Tuesday, February 25, 2025

MABRUK SAF-SAL

Mabruk Saf-Sal


 

The monumental multimedia installation, Je soulève tout[1]was, by all accounts, a failure. Between power outages, drunken puppeteers, and a four-day transit strike, the piece came off as shoddy and incoherent. The public was baffled and the critics, (expecting something entirely different based on the press releases), were vengeful.
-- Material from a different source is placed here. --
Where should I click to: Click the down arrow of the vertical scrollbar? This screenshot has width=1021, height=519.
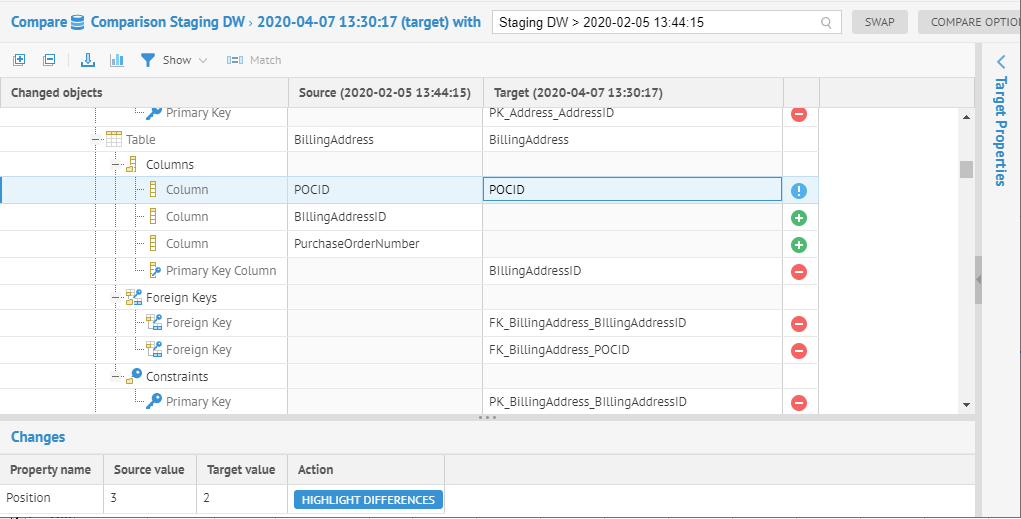[966, 404]
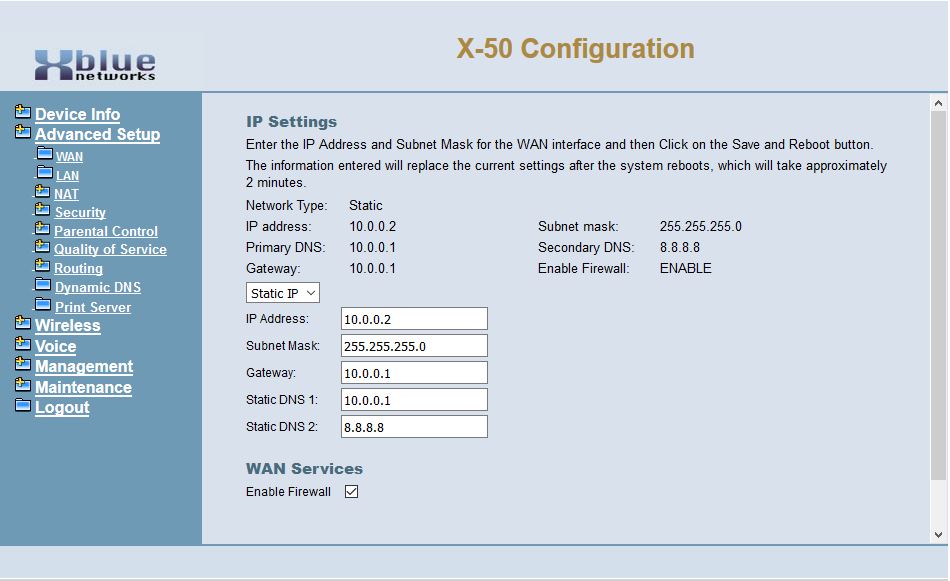
Task: Click the folder icon next to Management
Action: pos(23,365)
Recovering from a professional debacle of this magnitude required a clever and aggressive philosophical riposte.

 

Mabruk Saf-Sal quickly renounced performance art, calling it “exhibitionism of the clinically depressed.”[2] After publishing two manifestos[3]advocating for the continued urgency of kitsch, Saf-Sal started painting for the first time since art school.

 

After an improvised process of remedial draftsmanship training (Saf-Sal immersed himself in the anatomical engravings of William Cheseldon and Hunter’s studies of midwifery), he embarked on a new body of Pop Art inflected work.

 

Both the public and the critical community were equally, though differently, assuaged.  

 

 



[1] Exhibited at the Frieze Baku, November 2009

[2] “exhibitionnisme des déprimés cliniques”

[3] Pop is King, appearing in the January 2010 issue of Art in Quebec and Je ne suis pas désolé, 2010, (210 pages) which was distributed privately in limited edition.